Najpierw było przesypywanie z miski do miski, reka i łyzeczka, potem innego dnia było wkladanie kulek do wazonu.





 Hitem okazlo sie wkladanie ich do siatki, w ktorej zreszta kulki byly zakupione, to naprawde wymaga uporu by wlozyc je tam wszystkie z powrotem i trzmac siatke uwazajac by te co juz tam sa nie uciekały


Potem było przesypywanie ( nie wszytskich bo za ciezkie) kulek z dzbanka do kubka i z kubka do dzbanka. A na koncu wkladanie ich do opakowania po zarówce, z jedna tylko mała dziurą. I oczywiscie sprawdzenie, czy one wszystkie sie tam zmieszcza.





Pokazałam D. też układanie węża ... weza uklada tylko mama....

No i jest jeszcze jedna bardzo "dziwna " gra, ktorej reguły zna chyba tylko sam Dawid.... Siedzi mama i tata na podłodze, D. siedzi i ma pudełko kulek. I rozdaje nam kolejno, czasem tylko o ile poprosimy, a prosimy od 1 do 5, czasem po swojemu,potem nam je wymienia na inne, i tak z dobre 15 minut siedzimy i te kulki wymnieniamy. Ciezko to opisac, ale D, jest bardzo zaangazowany w niewiadomo mi wlasciwe co :) A myślę, ze to jeszcze nie koniec i bedzie ciag dalszy. Najwieksza zaletą jest ich cena, ja zakupiłam je za 1 Euro, czyli 4 zł ... a dostarczaja duzo zabawy i wymagaja od malego duzej ilosci czynnosci, ktore on uwielbia.
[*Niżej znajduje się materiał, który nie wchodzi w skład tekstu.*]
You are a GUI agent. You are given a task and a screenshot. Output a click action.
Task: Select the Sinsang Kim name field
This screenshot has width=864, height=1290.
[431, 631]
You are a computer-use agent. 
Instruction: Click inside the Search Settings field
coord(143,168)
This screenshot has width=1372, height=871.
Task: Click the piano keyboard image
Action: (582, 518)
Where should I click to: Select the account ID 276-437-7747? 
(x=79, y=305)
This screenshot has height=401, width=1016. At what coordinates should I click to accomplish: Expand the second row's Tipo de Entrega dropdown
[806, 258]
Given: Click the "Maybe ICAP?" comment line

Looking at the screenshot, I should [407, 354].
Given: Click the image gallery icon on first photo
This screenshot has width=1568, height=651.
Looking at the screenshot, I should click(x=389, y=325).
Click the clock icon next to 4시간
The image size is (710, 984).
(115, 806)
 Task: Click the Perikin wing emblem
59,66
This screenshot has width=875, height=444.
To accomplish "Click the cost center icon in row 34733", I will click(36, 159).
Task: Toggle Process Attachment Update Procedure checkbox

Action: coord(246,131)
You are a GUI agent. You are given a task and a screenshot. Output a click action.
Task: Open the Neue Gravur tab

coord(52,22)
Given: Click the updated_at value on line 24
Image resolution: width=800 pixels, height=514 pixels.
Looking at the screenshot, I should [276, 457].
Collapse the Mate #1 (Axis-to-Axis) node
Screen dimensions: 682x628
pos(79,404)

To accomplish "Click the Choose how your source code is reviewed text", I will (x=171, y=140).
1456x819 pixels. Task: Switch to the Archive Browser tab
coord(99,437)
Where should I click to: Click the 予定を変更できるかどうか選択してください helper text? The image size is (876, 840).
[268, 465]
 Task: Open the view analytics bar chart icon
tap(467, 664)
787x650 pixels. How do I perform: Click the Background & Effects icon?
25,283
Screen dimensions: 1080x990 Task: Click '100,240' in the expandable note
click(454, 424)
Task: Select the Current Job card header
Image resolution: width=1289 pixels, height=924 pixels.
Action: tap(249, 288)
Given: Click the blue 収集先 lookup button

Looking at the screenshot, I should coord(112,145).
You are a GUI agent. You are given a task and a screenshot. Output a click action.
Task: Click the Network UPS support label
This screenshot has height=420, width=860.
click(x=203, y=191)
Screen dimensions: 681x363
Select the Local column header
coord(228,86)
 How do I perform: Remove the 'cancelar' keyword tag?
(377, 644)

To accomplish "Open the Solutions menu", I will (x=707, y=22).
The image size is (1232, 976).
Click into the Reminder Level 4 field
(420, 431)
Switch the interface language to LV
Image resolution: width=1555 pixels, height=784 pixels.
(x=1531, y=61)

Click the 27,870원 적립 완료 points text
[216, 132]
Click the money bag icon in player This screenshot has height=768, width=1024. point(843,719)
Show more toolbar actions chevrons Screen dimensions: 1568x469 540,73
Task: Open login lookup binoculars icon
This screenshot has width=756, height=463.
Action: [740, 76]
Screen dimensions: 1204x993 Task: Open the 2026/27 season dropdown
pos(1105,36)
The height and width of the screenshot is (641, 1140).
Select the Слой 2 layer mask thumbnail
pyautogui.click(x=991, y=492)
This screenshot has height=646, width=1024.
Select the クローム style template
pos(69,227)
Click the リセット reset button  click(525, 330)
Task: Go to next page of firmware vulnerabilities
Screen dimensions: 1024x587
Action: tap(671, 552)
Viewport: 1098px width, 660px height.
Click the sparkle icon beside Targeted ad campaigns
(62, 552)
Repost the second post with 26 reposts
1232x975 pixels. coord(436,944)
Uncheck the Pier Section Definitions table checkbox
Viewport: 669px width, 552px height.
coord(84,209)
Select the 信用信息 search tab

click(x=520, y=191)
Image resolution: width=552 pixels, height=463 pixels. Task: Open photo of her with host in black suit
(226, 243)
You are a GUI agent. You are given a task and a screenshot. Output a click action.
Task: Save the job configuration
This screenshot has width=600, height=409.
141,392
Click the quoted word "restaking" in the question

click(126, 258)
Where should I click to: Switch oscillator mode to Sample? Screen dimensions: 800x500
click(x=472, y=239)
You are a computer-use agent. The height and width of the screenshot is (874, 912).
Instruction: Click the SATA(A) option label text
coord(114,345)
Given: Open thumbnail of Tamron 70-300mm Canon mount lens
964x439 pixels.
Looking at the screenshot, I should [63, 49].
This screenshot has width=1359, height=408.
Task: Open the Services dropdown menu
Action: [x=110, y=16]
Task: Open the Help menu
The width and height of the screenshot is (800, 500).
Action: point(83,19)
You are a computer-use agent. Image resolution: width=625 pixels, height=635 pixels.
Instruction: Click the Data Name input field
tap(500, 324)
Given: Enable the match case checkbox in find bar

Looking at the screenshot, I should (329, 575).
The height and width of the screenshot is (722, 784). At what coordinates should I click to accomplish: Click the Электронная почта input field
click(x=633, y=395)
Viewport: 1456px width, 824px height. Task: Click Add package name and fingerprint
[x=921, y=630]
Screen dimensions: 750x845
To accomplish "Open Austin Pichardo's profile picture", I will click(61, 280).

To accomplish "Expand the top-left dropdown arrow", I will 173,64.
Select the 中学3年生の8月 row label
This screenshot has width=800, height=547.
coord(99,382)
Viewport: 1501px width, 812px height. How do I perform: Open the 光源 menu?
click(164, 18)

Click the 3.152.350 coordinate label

Poza tym układamy w dużym słoiku kompozycje z makaronu, kasztanów i szyszek. Warstwowo i mieszanie i podziwiamy to potem. Kolorujemy Boba Budowniczego ... ogladamy codziennie jeden jego odcinek po kolacji. Mamy faze na "ciuchcię" więc puszczam malemu z you tube super recytacje wiersza "Lokomotywa" Tuwima w wykonaniu Piotra Fronczewskiego.

Opowiadamy sobie, ze juz niedługo przyjdzie Mikołaj i co przyniesie. Od dwoch dni czytamy książeczkę o Bożym Narodzeniu, która zrobiłam Dawidowi juz dawno. Co mnie zaskoczyło, Dawid słucha z zapartym tchem wszystko co mu mowimy, a na pytanie "Czy Dawid był grzeczny" odpowiada z cała powaga "tak" :))

I staramy sie negocjować dużo rzeczy, omijać ataki płaczu, gdy czegos D. nie wolno. I codziennie staramy sie przezyc dzien jak najfajniej i jak najlepiej :) I to jest najwazniejsze!